→ **WHAT YOU NEED TO DO**:
Copy out and return the lines from the one holding "Given: Click the" to the end of the listing below, both included, omitting the pictures.

→ **TASK MATERIAL**:
______
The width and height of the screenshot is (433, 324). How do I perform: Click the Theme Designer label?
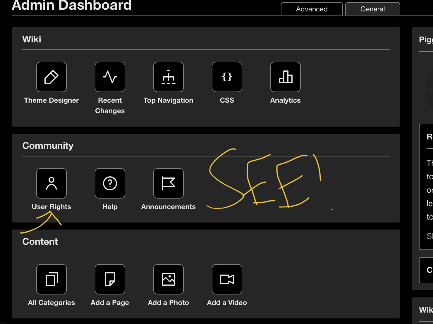(51, 100)
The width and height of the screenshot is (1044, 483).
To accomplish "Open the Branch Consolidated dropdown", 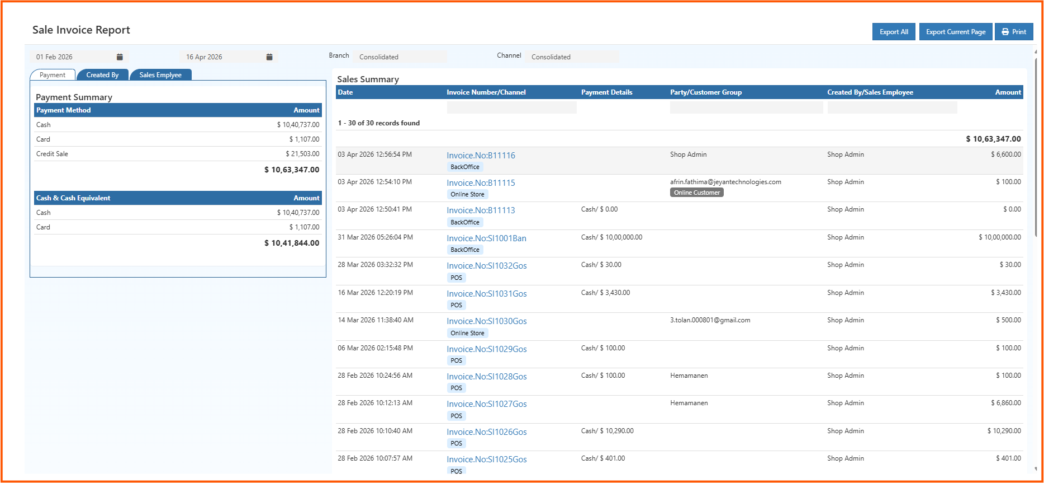I will click(400, 57).
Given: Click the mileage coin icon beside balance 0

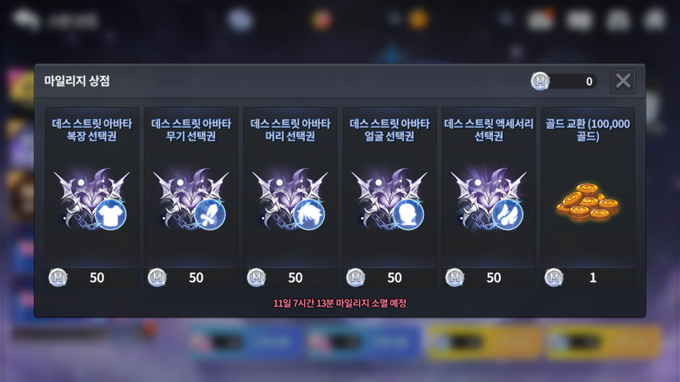Looking at the screenshot, I should 540,81.
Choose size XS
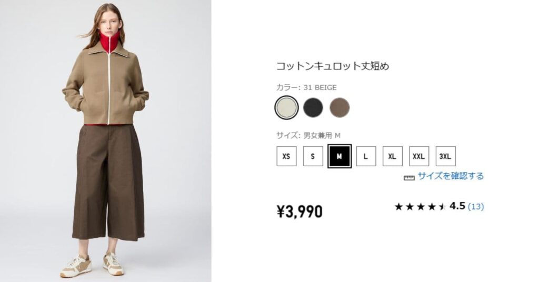The width and height of the screenshot is (539, 282). [x=286, y=156]

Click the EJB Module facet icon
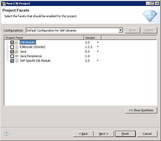tap(16, 42)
______
→ **RESULT FOR THIS TASK**:
Given: Click the mileage coin icon beside balance 0

Looking at the screenshot, I should 540,81.
Choose size XS
The width and height of the screenshot is (539, 282). [x=286, y=156]

Click the EJB Module facet icon
tap(16, 42)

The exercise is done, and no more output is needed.